Bu akşam payıma düşen ve dört gözle beklediğim oyun:
KAFKA/DÖNÜŞÜM idi…
Beni tanıyan dostlar Kafka’yı ne kadar sevdiğimi bilir.
Benim de en az onun kadar kafkaesk oluşumdan mı yoksa özel ve ortak bir
paydamız oluşundan mı bilinmez…
Sanatta hiçbir zaman salt
gerçekliği savunmadım savunanlara da hayretle bakıyorum ve işin tuhafı bir süre
sonra kendileriyle çeliştiklerini de hayretle izliyorum. ( bunu neden söyledim;
Kafka gibi yazarlar hikâyelerinde bir yerde gerçeklikten koparlar ve fakat
verdikleri mesajlar ağırdır) 1915’ten bu
yana “Dönüşüm” adlı eser hâlâ okunuyor ve üstüne de sahneleniyorsa oturup
düşünmek lâzım.
Konumuza gelirsek…
Oyun zor muydu? İzlediğim en zor oyunlardan biriydi. İzlemesi
de zordu oynaması da. Özellikle Gregor Samsa’yı canlandıran Mehmet Selin Sağdıç’ı
bir kez daha tebrik ediyorum. Eminim ki hayatının rolüydü! Bu her şeyden önce
psikolojik bir gerilim. Sadece böceğe dönüşmüş bir insanı değil tam manasıyla
ruhu konuşturmaktı mevzu, nitekim oyun bizi Kafka’nın deyimiyle “iğrenç”
gerçeklerle beraber ölümle yüzleştirdi. İşte Kafkaesk düşünce burada devreye
girer ve gerçeklikten kopma olarak nitelendirilen tavırda o “iğrençliği” dibine
kadar hissedersiniz.
Kimileri tarih boyunca Kafka’nın öykülerinde siyaset aradı
fakat Onun hiçbir eserinde siyasete yer yoktu zira kendisi de siyasetle bir
şeylerin duzeleceğine inanmıyorum diyen bir sanatçı ve maalesef bir memurdu ki
hemen hemen tüm eserlerinde memuriyet hayatından kinayeli de olsa birkaç paragraf,
sitem görürsünüz (güdük beyinli insanları kinaye yoluyla ve yine gerçeklikten
koparak eleştirir). Hayatındaki en büyük problemi ise babasıydı ki bu oyunda da
onu oldukça büyük ve karanlık bir şekilde görüyoruz… Kafka’nın eserlerinin yakılması vasiyetini
yerine getirmeyen dostu Max Brov'u da şükranla anıyorum…

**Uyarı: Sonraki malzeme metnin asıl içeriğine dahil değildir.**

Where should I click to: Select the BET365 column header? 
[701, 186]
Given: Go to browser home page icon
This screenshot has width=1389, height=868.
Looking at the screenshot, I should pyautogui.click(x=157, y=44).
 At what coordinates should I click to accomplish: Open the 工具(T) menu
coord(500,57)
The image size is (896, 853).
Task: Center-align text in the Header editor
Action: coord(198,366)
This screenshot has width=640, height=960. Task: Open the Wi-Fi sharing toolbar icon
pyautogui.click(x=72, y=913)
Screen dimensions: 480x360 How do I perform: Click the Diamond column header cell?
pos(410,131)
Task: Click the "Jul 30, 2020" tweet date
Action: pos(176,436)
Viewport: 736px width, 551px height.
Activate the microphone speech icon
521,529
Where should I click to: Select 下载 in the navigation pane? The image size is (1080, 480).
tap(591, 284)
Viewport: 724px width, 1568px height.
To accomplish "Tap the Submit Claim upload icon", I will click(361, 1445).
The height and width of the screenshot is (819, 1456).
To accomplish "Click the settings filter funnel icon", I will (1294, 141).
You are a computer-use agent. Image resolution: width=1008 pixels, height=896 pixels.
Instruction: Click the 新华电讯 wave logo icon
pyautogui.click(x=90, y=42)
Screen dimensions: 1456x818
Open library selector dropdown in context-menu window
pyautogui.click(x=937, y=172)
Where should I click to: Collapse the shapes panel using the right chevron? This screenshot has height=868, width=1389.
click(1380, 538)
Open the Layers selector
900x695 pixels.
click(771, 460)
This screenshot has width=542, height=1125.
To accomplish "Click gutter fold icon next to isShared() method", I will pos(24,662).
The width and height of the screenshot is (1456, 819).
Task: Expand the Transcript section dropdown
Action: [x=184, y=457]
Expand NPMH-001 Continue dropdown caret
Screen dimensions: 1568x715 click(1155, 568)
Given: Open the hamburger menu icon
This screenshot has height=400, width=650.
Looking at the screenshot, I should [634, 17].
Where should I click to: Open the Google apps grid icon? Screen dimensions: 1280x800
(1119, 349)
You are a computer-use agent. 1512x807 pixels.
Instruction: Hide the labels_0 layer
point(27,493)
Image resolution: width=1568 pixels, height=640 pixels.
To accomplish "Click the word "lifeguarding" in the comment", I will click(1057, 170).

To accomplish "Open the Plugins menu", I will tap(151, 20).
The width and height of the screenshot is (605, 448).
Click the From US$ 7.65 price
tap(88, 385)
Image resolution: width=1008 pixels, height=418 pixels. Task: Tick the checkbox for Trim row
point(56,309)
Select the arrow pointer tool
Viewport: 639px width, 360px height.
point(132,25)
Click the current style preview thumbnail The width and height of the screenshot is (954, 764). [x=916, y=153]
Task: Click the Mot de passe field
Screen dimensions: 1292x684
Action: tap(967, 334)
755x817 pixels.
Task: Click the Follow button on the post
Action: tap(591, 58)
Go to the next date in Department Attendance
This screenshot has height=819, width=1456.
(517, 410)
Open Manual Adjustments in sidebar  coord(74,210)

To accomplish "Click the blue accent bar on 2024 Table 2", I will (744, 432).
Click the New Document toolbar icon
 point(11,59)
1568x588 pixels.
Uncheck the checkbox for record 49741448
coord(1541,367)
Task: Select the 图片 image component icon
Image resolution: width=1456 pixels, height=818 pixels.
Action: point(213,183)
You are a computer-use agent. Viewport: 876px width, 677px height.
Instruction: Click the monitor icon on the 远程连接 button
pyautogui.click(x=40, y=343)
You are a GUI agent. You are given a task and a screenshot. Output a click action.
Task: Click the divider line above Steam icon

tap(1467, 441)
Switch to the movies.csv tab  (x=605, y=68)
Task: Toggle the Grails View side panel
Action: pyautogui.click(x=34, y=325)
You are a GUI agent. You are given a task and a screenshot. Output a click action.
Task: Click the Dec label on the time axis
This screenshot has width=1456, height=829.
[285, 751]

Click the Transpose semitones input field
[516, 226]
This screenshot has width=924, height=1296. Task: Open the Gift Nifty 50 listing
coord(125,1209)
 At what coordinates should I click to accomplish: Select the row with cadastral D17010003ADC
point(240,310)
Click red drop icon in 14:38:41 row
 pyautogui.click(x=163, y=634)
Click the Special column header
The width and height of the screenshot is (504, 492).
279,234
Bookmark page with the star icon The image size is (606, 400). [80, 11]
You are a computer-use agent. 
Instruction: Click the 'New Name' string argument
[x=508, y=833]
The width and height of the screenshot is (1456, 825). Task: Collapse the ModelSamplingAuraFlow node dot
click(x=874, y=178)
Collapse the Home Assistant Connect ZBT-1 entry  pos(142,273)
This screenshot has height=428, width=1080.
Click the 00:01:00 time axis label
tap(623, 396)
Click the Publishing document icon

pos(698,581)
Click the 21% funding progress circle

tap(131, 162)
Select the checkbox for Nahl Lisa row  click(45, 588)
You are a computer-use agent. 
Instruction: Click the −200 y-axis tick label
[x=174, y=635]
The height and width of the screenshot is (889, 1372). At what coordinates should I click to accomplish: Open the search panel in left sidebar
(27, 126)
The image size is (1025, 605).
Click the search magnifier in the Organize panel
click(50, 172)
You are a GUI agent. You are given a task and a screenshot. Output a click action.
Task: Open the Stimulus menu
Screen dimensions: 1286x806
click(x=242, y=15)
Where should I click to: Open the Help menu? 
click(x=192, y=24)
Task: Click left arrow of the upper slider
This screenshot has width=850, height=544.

Bu öyküyü bir mektubunda “iğrençlik” olarak niteleyen Kafka,
insanın insanla olan kavgasını tüm açıklığıyla dile getirmiştir.
Eserinde kendini kadim Mısır’ın Bok Böceğine dönüştüren
Kafka nın öyküleri büyük sırlara doludur anlayana…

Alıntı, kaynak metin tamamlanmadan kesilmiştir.